Hi Anton, welcome to AAM, and congratulations on your achievement.

You're right that academic posts are few and far between, but that doesn't mean you have to write off the prospect entirely. However, you probably face a certain amount of grafting (hawking conference papers around obscure gatherings of like-minded individuals, unpaid and under-appreciated; filling your CV, 'networking' furiously and reading the _THES _every week, etc. etc.) But contract positions do come up.

In the meantime, have you considered applying for the entrance exams to posts in the Dept. of Foreign Affairs, Diplomatic/Consular services, and/or certain other branches of the civil service? Or EU institutions? (where the real gravy is...) You should discuss these options with the careers service of the university where you did your PhD — they're not intended solely for graduates with primary degrees.

Alternatively, as yoganmahew suggests, it's a case of trying to get a foot in somewhere in a line of work not immediately related to your area of expertise.

Good luck!


----------



## gearoid (7 Jun 2007)

yoganmahew said:


> I finished a history degree (undergraduate) in 1990, but was lucky enough to find a company willing to train in computer programming. I have been doing it since...
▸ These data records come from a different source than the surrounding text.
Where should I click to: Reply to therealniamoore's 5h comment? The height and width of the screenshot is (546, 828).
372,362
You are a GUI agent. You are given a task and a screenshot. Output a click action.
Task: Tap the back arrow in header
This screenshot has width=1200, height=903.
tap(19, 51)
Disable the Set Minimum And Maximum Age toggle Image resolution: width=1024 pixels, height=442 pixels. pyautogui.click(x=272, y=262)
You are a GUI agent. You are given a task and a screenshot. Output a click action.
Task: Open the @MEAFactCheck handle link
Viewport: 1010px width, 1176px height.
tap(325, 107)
Different non-IT degree, same year, but I also moved into IT though from the sciences. Many large UK and US companies trained undergraduates from other disciplines in those days. That is NOT the case anymore.

And, in many cases Irish companies WON'T or CAN'T train IT graduates. To be honest why train a history graduate when you can get foreign IT graduates from India and the ex-eastern bloc countries for quite moderate wages. Irish companies are competing in a tough market so want pre-formed IT developers with experience.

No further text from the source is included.